**Work item:** Leave out the pictures, then return the records word for word.

(Dataset entries)
————————
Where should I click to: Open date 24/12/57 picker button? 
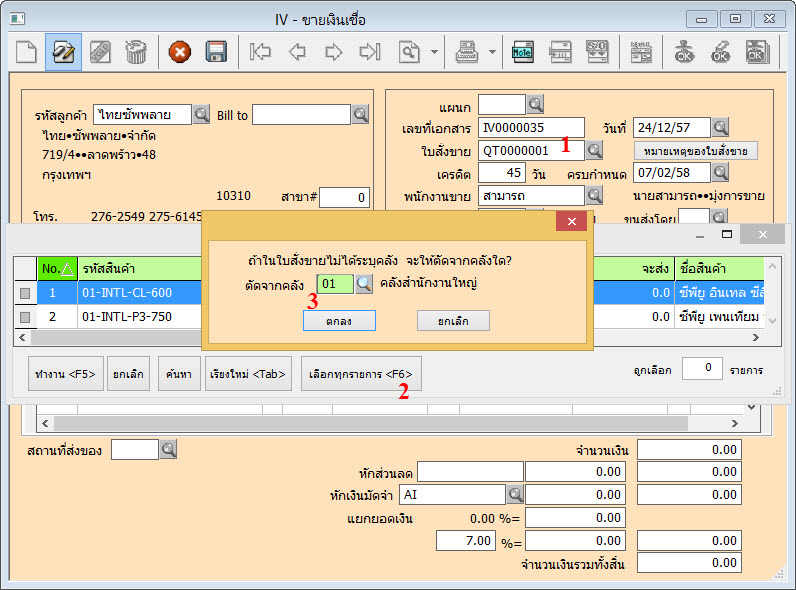point(720,128)
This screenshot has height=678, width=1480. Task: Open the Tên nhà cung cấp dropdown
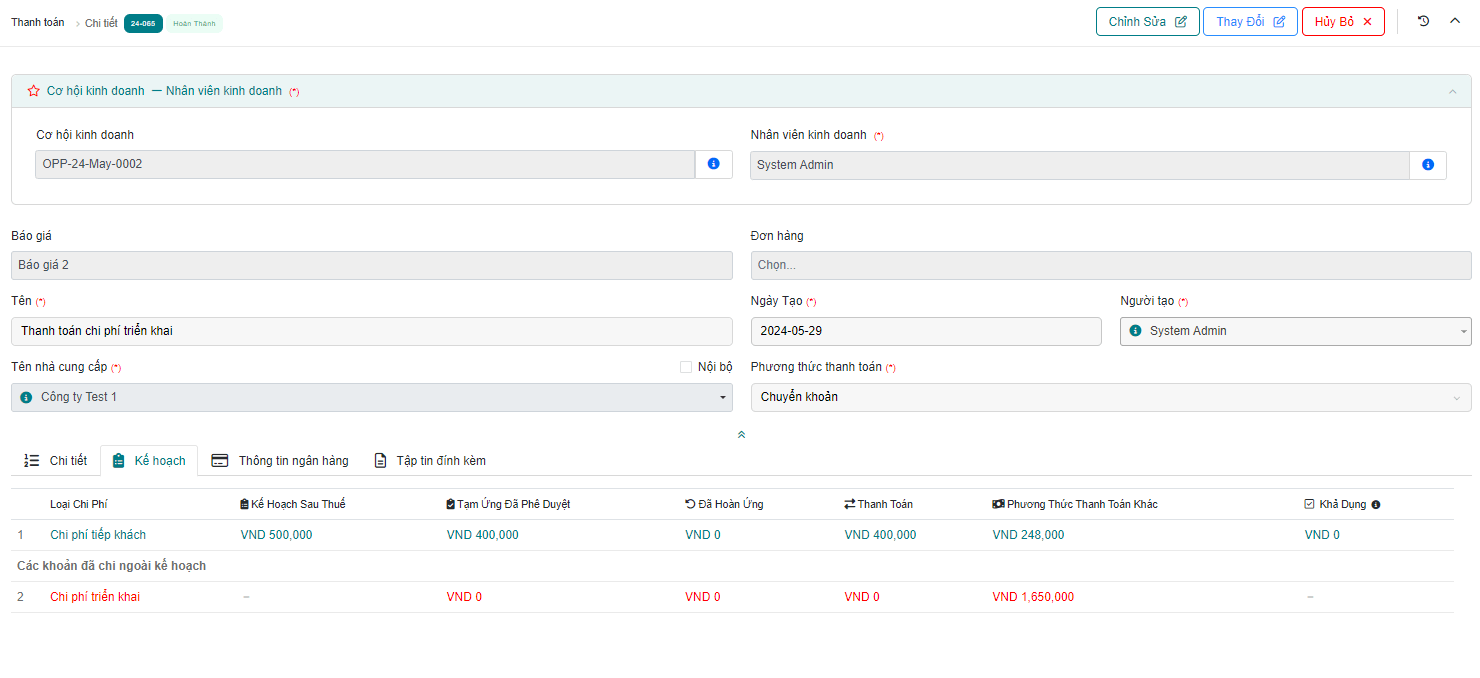[371, 398]
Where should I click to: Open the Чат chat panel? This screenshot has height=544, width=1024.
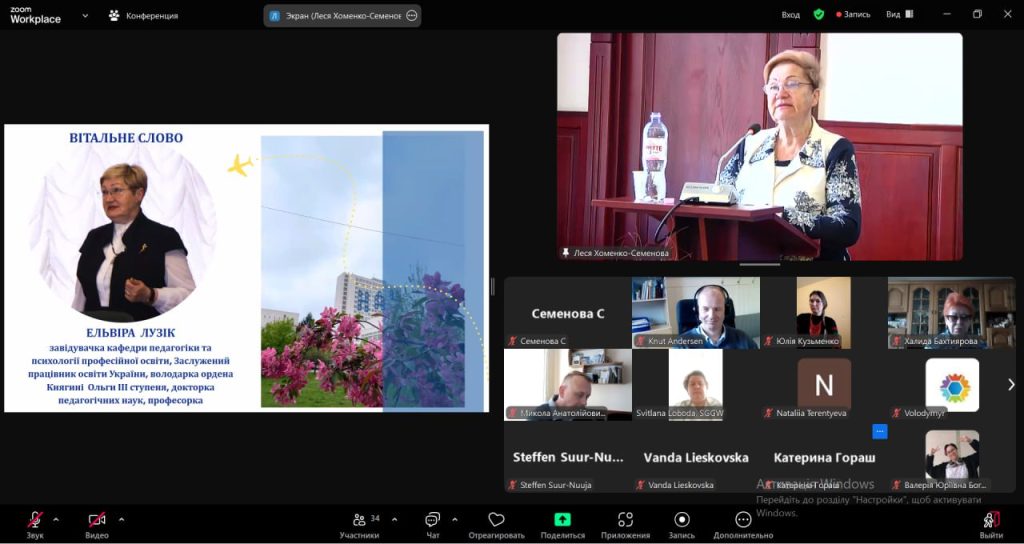tap(432, 520)
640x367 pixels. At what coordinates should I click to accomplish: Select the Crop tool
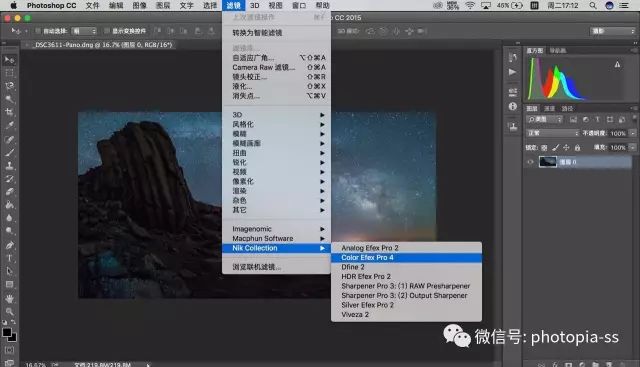(x=9, y=112)
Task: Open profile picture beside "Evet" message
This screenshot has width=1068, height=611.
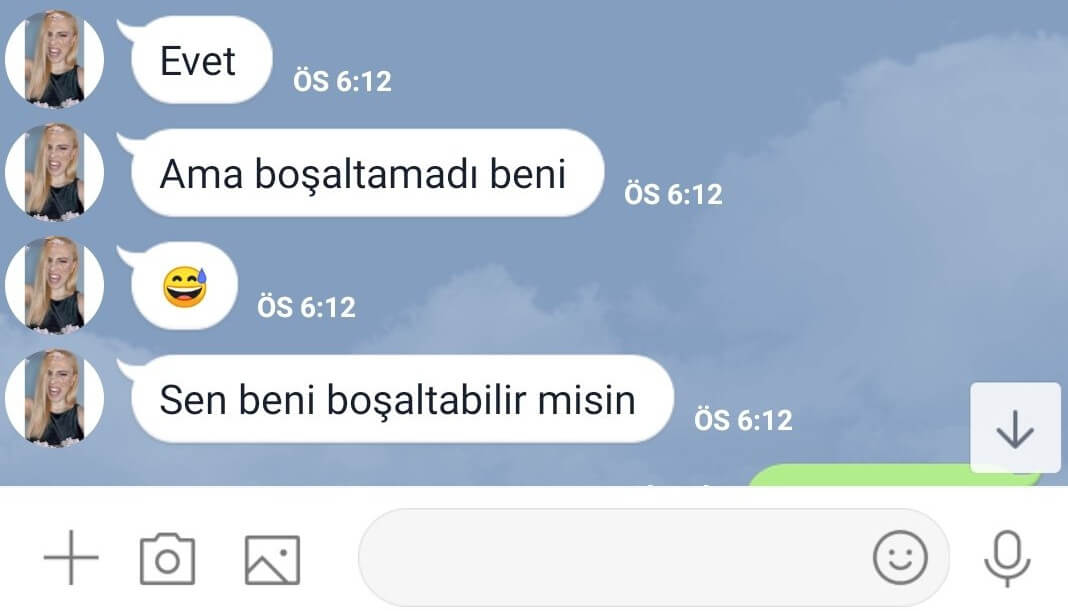Action: pos(54,60)
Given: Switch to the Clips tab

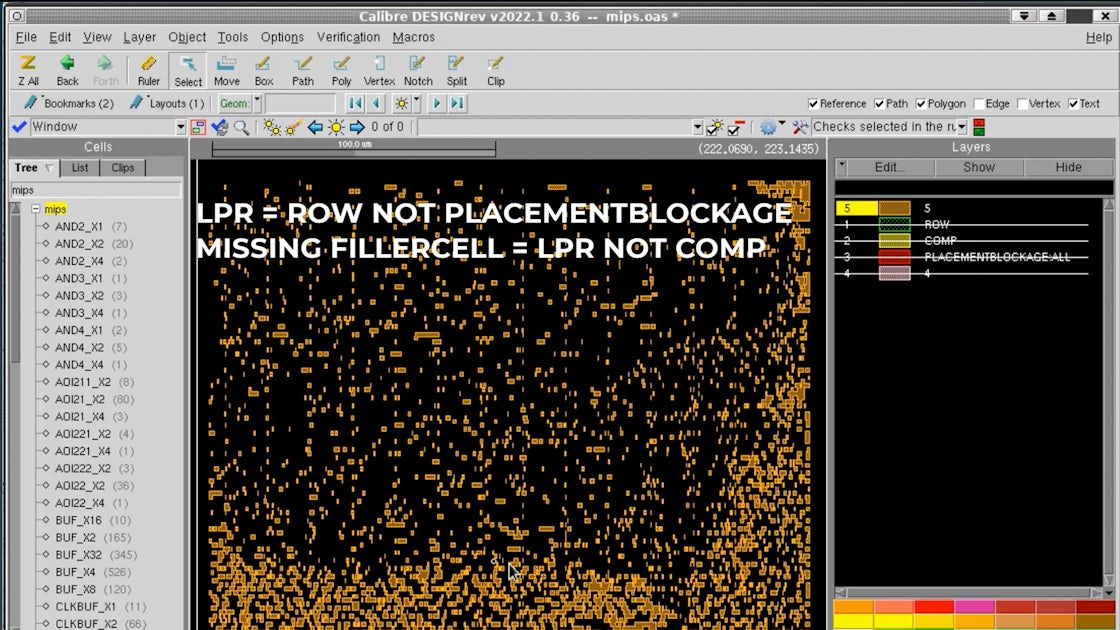Looking at the screenshot, I should [123, 167].
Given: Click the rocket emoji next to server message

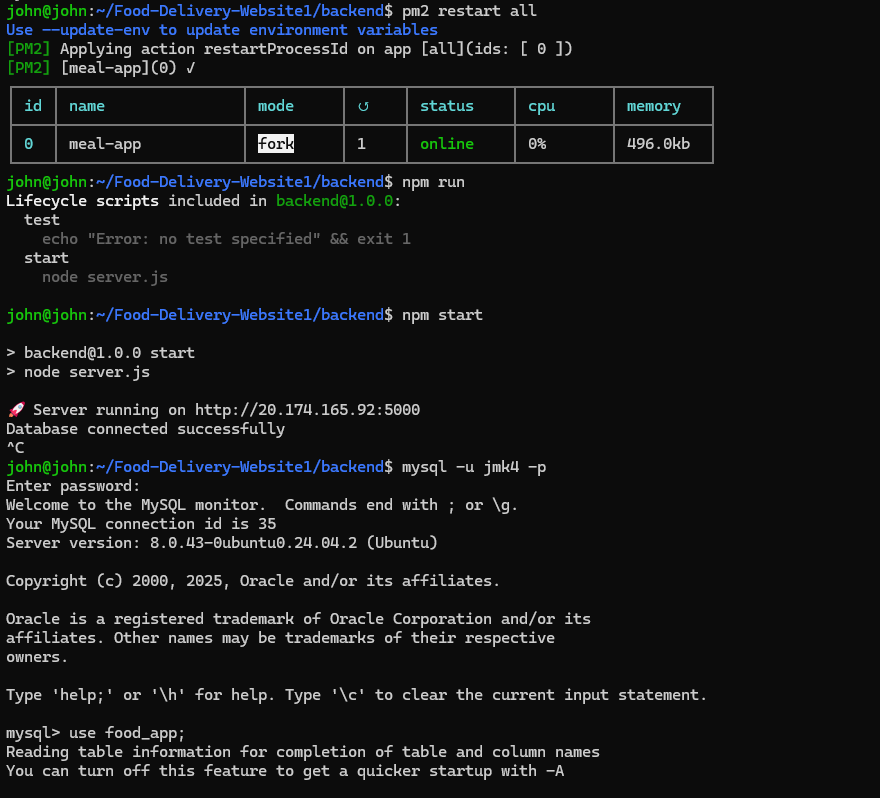Looking at the screenshot, I should coord(14,409).
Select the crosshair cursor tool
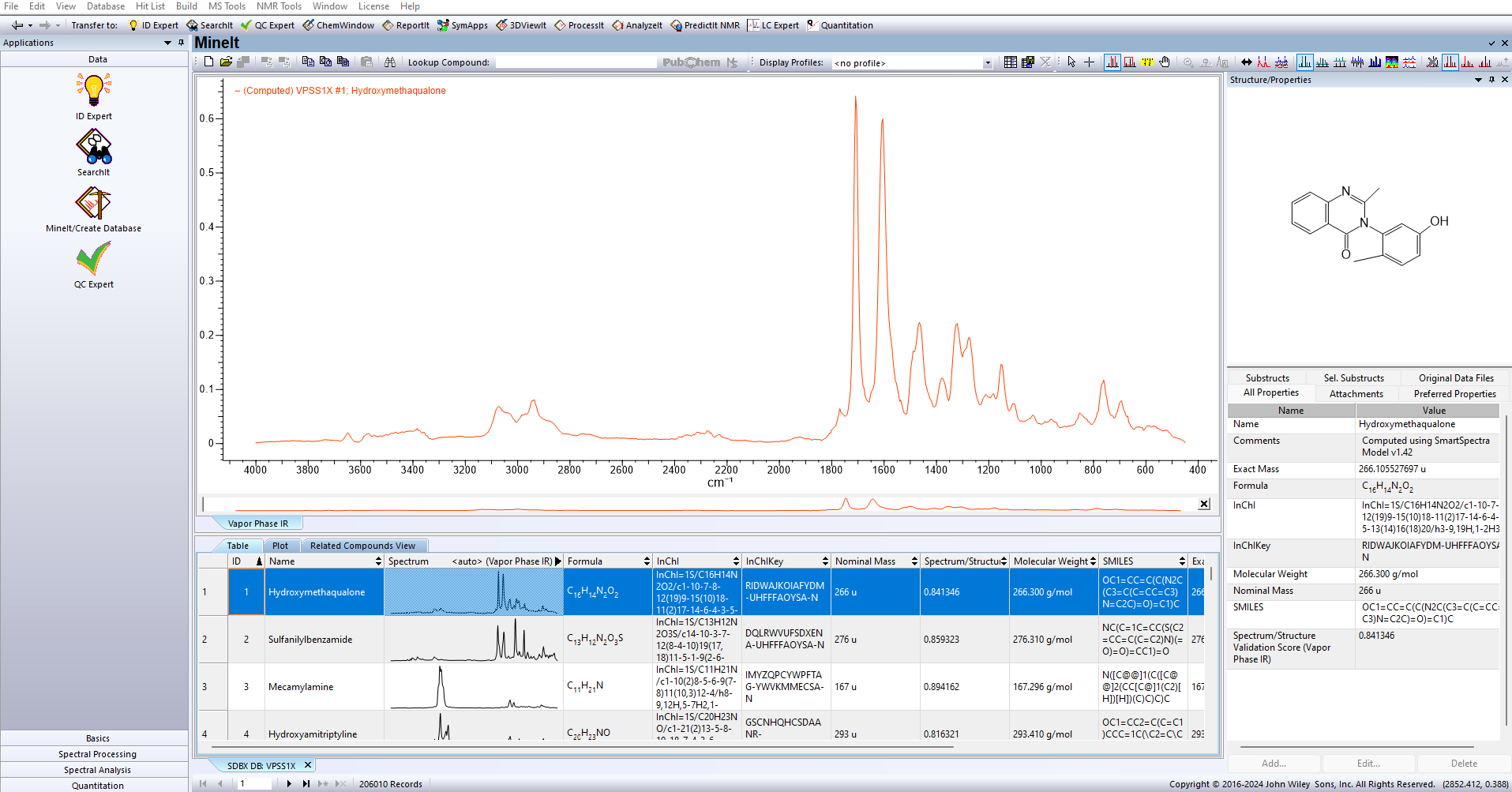 [1089, 62]
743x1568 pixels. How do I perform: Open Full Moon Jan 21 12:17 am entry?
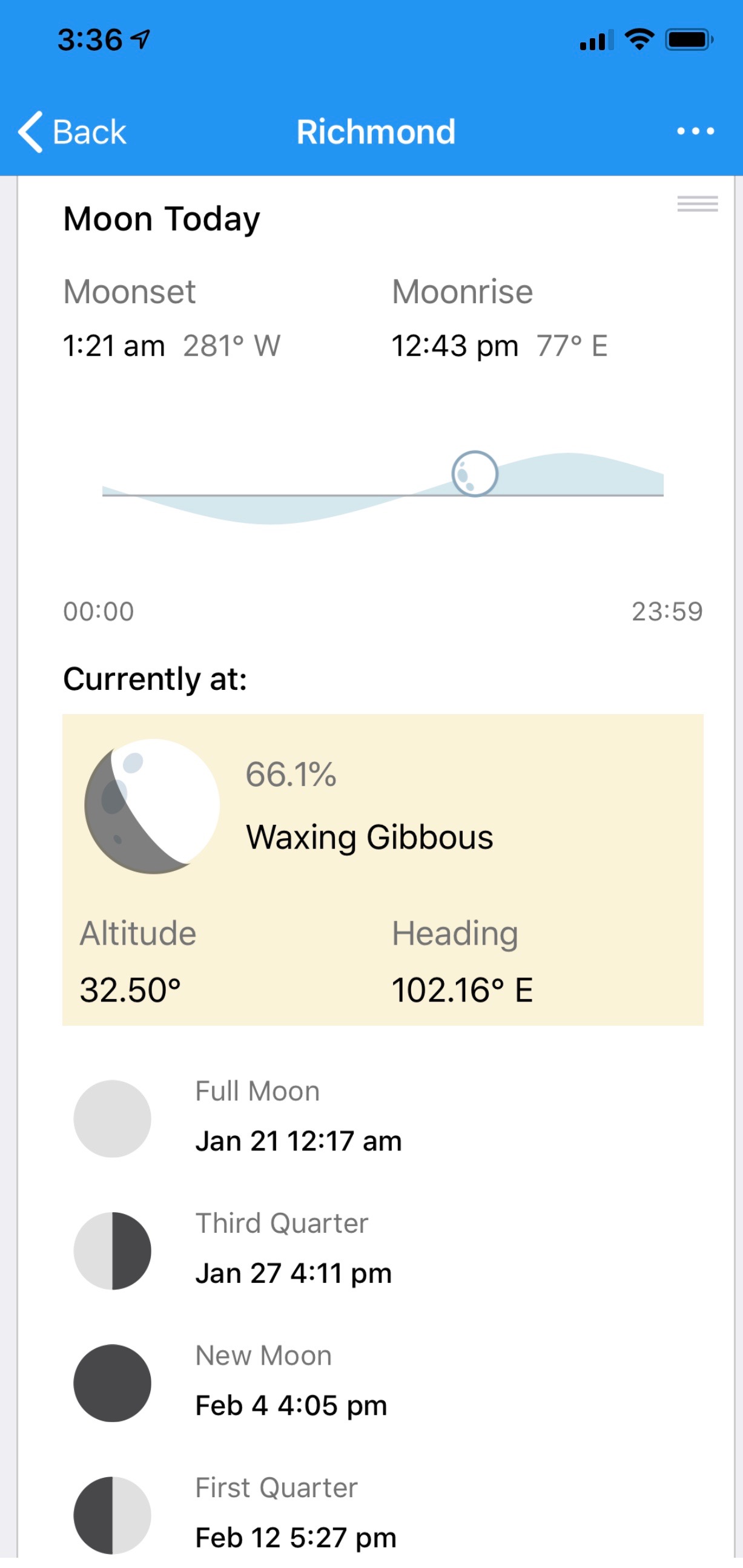pos(299,1141)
————————
**Answer to the exercise:**
Where should I click to: Open date 24/12/57 picker button? 
point(720,128)
This screenshot has height=678, width=1480. Task: Open the Tên nhà cung cấp dropdown
[371, 398]
Where should I click to: Open the Чат chat panel? This screenshot has height=544, width=1024.
tap(432, 520)
640x367 pixels. At what coordinates should I click to accomplish: Select the Crop tool
(x=9, y=112)
Task: Open profile picture beside "Evet" message
This screenshot has width=1068, height=611.
Action: pos(54,60)
Given: Switch to the Clips tab

Looking at the screenshot, I should [123, 167].
Given: Click the rocket emoji next to server message

Looking at the screenshot, I should coord(14,409).
Select the crosshair cursor tool
 [1089, 62]
743x1568 pixels. How do I perform: Open Full Moon Jan 21 12:17 am entry?
pos(299,1141)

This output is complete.